Saved entries
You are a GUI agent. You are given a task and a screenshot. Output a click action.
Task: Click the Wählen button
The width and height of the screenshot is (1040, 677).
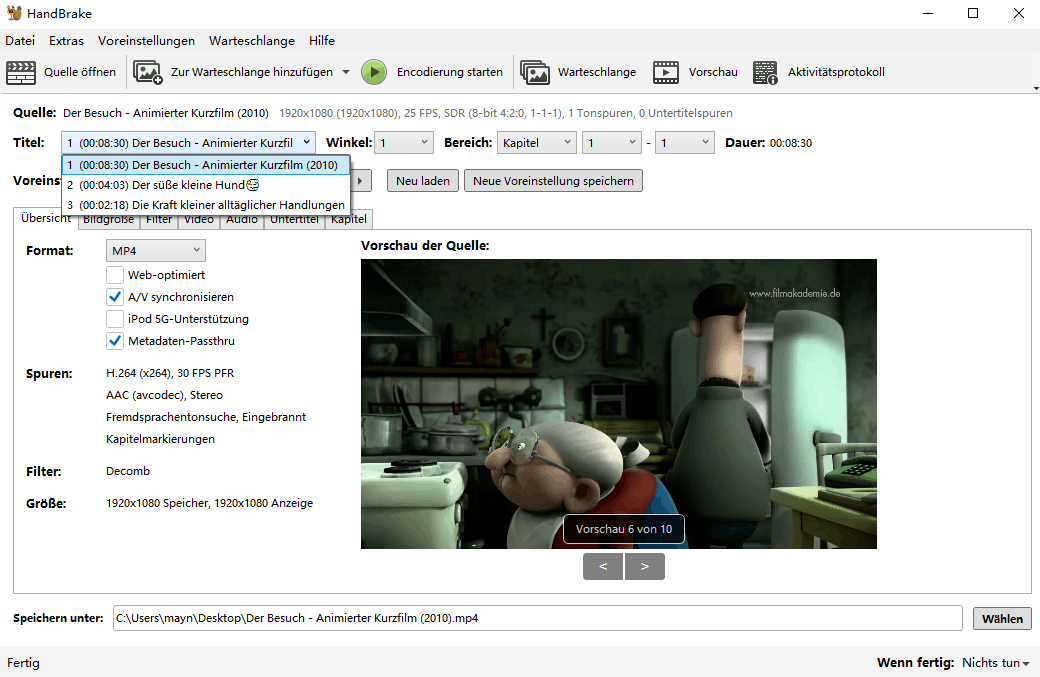1001,618
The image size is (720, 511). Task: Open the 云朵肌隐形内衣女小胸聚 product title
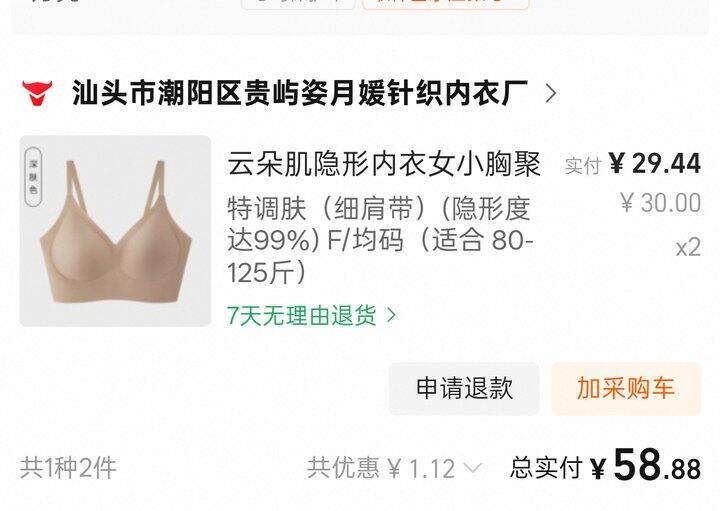pyautogui.click(x=384, y=163)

TASK DIRECTIONS: Could you repeat, exactly and with nothing else, the lines from the one containing "Task: Click the Wählen button" through the last line of the records above, leaving out the pictures?

SOLUTION FOR THIS PROBLEM:
Task: Click the Wählen button
The width and height of the screenshot is (1040, 677).
1001,618
The image size is (720, 511). Task: Open the 云朵肌隐形内衣女小胸聚 product title
pyautogui.click(x=384, y=163)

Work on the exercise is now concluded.